__Your task__:
Each entry should be written out once more, exactly as given below.

Stored entries
################

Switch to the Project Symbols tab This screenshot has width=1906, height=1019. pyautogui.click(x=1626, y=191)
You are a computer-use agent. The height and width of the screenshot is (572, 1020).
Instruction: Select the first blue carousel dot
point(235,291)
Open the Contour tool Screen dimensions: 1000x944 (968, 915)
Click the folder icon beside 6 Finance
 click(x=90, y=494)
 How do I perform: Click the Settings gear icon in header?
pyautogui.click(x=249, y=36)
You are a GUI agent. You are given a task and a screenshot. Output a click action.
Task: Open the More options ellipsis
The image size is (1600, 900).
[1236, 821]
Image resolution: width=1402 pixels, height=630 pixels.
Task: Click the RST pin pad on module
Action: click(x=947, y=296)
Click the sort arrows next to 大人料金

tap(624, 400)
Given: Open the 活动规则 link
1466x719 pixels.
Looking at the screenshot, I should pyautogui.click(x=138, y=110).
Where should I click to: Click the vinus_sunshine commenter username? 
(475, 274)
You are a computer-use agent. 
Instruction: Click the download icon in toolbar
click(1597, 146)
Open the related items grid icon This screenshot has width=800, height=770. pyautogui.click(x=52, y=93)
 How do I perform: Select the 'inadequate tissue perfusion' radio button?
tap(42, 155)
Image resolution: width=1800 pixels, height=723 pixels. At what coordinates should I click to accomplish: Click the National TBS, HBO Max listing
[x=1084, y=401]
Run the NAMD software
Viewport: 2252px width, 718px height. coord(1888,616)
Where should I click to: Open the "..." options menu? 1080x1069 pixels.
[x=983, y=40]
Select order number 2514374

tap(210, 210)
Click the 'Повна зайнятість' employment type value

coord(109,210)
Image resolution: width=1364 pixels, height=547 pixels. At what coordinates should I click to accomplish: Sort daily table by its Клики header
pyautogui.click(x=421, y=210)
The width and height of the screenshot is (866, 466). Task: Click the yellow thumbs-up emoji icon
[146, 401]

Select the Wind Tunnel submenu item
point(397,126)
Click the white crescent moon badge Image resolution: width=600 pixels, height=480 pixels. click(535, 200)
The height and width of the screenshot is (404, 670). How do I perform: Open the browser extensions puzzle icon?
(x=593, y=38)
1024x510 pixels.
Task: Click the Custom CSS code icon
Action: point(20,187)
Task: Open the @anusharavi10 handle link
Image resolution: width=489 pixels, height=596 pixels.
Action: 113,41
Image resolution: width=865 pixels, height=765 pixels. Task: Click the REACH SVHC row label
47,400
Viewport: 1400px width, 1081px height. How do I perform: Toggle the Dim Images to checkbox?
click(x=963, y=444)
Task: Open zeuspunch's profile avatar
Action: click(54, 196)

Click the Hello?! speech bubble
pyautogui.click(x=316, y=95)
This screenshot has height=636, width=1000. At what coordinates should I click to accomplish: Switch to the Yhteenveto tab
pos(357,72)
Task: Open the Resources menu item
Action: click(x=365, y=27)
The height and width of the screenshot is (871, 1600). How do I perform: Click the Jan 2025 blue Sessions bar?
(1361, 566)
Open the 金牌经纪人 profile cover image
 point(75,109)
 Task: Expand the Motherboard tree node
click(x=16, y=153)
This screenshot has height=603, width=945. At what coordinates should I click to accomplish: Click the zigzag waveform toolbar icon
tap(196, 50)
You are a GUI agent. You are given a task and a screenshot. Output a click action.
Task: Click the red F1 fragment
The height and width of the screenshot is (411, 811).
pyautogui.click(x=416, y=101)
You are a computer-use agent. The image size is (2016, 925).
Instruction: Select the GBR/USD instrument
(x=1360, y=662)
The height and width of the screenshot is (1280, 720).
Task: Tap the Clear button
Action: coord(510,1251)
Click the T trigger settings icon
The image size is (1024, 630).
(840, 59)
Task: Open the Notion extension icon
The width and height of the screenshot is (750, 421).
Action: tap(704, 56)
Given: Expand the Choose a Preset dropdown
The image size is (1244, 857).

################

__Exercise answer__:
Switch to the Project Symbols tab This screenshot has width=1906, height=1019. pyautogui.click(x=1626, y=191)
You are a computer-use agent. The height and width of the screenshot is (572, 1020).
Instruction: Select the first blue carousel dot
point(235,291)
Open the Contour tool Screen dimensions: 1000x944 (968, 915)
Click the folder icon beside 6 Finance
 click(x=90, y=494)
 How do I perform: Click the Settings gear icon in header?
pyautogui.click(x=249, y=36)
You are a GUI agent. You are given a task and a screenshot. Output a click action.
Task: Open the More options ellipsis
The image size is (1600, 900).
[1236, 821]
Image resolution: width=1402 pixels, height=630 pixels.
Task: Click the RST pin pad on module
Action: click(x=947, y=296)
Click the sort arrows next to 大人料金

tap(624, 400)
Given: Open the 活动规则 link
1466x719 pixels.
Looking at the screenshot, I should pyautogui.click(x=138, y=110).
Where should I click to: Click the vinus_sunshine commenter username? 
(475, 274)
You are a computer-use agent. 
Instruction: Click the download icon in toolbar
click(1597, 146)
Open the related items grid icon This screenshot has width=800, height=770. pyautogui.click(x=52, y=93)
 How do I perform: Select the 'inadequate tissue perfusion' radio button?
tap(42, 155)
Image resolution: width=1800 pixels, height=723 pixels. At what coordinates should I click to accomplish: Click the National TBS, HBO Max listing
[x=1084, y=401]
Run the NAMD software
Viewport: 2252px width, 718px height. coord(1888,616)
Where should I click to: Open the "..." options menu? 1080x1069 pixels.
[x=983, y=40]
Select order number 2514374

tap(210, 210)
Click the 'Повна зайнятість' employment type value

coord(109,210)
Image resolution: width=1364 pixels, height=547 pixels. At what coordinates should I click to accomplish: Sort daily table by its Клики header
pyautogui.click(x=421, y=210)
The width and height of the screenshot is (866, 466). Task: Click the yellow thumbs-up emoji icon
[146, 401]

Select the Wind Tunnel submenu item
point(397,126)
Click the white crescent moon badge Image resolution: width=600 pixels, height=480 pixels. click(535, 200)
The height and width of the screenshot is (404, 670). How do I perform: Open the browser extensions puzzle icon?
(x=593, y=38)
1024x510 pixels.
Task: Click the Custom CSS code icon
Action: point(20,187)
Task: Open the @anusharavi10 handle link
Image resolution: width=489 pixels, height=596 pixels.
Action: 113,41
Image resolution: width=865 pixels, height=765 pixels. Task: Click the REACH SVHC row label
47,400
Viewport: 1400px width, 1081px height. How do I perform: Toggle the Dim Images to checkbox?
click(x=963, y=444)
Task: Open zeuspunch's profile avatar
Action: click(54, 196)

Click the Hello?! speech bubble
pyautogui.click(x=316, y=95)
This screenshot has height=636, width=1000. At what coordinates should I click to accomplish: Switch to the Yhteenveto tab
pos(357,72)
Task: Open the Resources menu item
Action: click(x=365, y=27)
The height and width of the screenshot is (871, 1600). How do I perform: Click the Jan 2025 blue Sessions bar?
(1361, 566)
Open the 金牌经纪人 profile cover image
 point(75,109)
 Task: Expand the Motherboard tree node
click(x=16, y=153)
This screenshot has height=603, width=945. At what coordinates should I click to accomplish: Click the zigzag waveform toolbar icon
tap(196, 50)
You are a GUI agent. You are given a task and a screenshot. Output a click action.
Task: Click the red F1 fragment
The height and width of the screenshot is (411, 811).
pyautogui.click(x=416, y=101)
You are a computer-use agent. The image size is (2016, 925).
Instruction: Select the GBR/USD instrument
(x=1360, y=662)
The height and width of the screenshot is (1280, 720).
Task: Tap the Clear button
Action: coord(510,1251)
Click the T trigger settings icon
The image size is (1024, 630).
(840, 59)
Task: Open the Notion extension icon
The width and height of the screenshot is (750, 421).
Action: tap(704, 56)
Given: Expand the Choose a Preset dropdown
The image size is (1244, 857).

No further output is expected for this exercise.